Irwin explained thought the spectroscopic lines he and fellow researchers Glenn Orton and Leigh Fletcher were looking for would be "at the edge of detection," but decided to "have a crack at looking" anyway. Irwin explained that "thanks to the sensitivity of [the Near-Infrared Integral Field Spectrometer (NIFS)] on Gemini, combined with the exquisite conditions on Maunakea," the team was able to detect the lines "unambiguously."
Chris Davis of the National Science Foundation said in the press release, "This work is a strikingly innovative use of an instrument originally designed to study the explosive environments around huge black holes at the centers of distant galaxies. To use NIFS to solve a longstanding mystery in our own Solar System is a powerful extension of its use."
No one can blame folks for taking this opportunity to make every joke possible, but don’t dismiss this discovery as just good for a laugh, because it has some pretty significant scientific merit. According to the press release from the Gemini Observatory, the presence of hydrogen sulfide on Uranus "contrasts sharply with the inner gas giant planets, Jupiter and Saturn, where no hydrogen sulfide is seen above the clouds, but instead ammonia is observed."
Figuring out more about just why Uranus has been, er, gifted with the presence of this particular gas will help us "shed light on questions about the planets’ formation and history."
Fletcher, a senior research fellow in planetary science, explained in the press release that the differences between the four gas giants "were likely imprinted way back during the birth of these worlds," and that, "[d]uring our Solar System’s formation the balance between nitrogen and sulphur […] was determined by the temperature and location of planet’s formation.” Translation: Mother Nature has been sitting on this punchline for billions of years.
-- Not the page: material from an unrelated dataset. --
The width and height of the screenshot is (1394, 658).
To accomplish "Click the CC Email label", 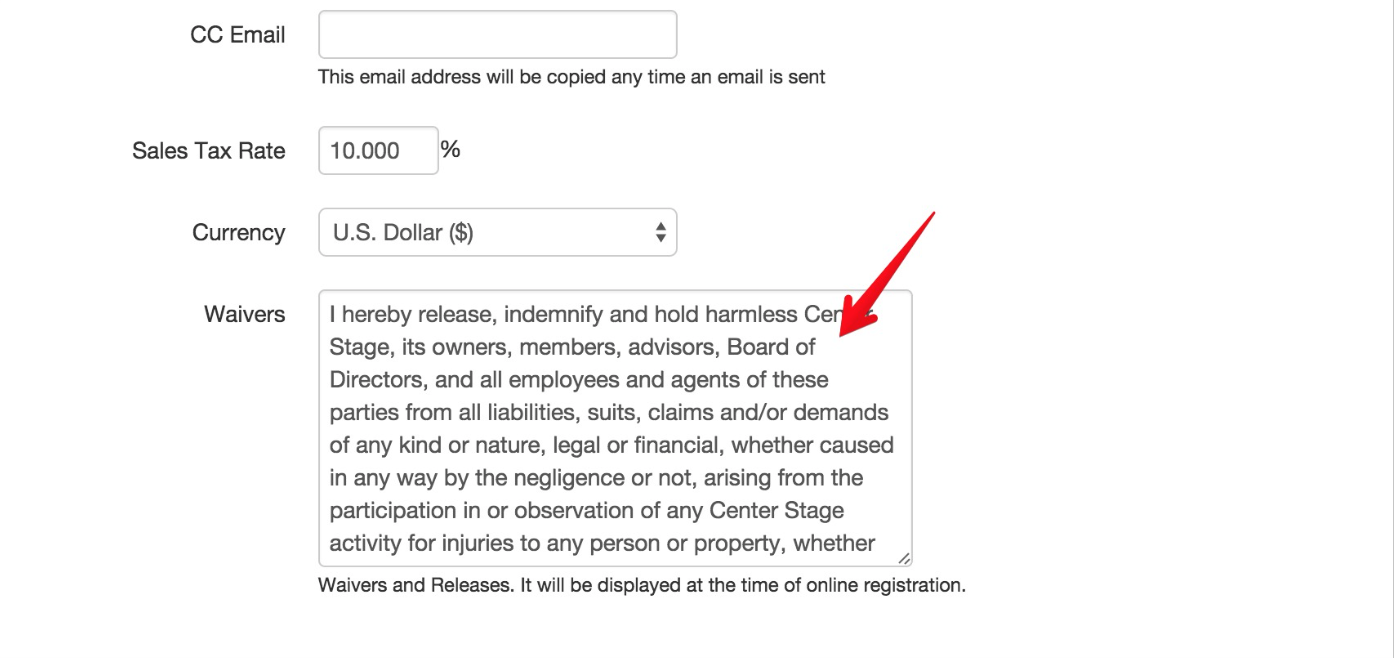I will click(238, 35).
Knowing more about Uranus’s composition could also help prove that planets in our solar system shuffled around during the formation of the system. "[C]onfirming this composition information is invaluable in understanding Uranus’ birthplace, evolution and refining models of planetary migrations," the press release reported.
Bottom (I’m sorry. I’m so sorry.) line: "If an unfortunate human were ever to descend through Uranus’s clouds, they would be met with very unpleasant and odiferous conditions," according to Irwin. But the fact that Uranus smells like farts may be the key to unlocking the secrets of planet formation, including the formation of our very own Earth, and therefore the formation of humanity itself.
Mother Nature will be here all week.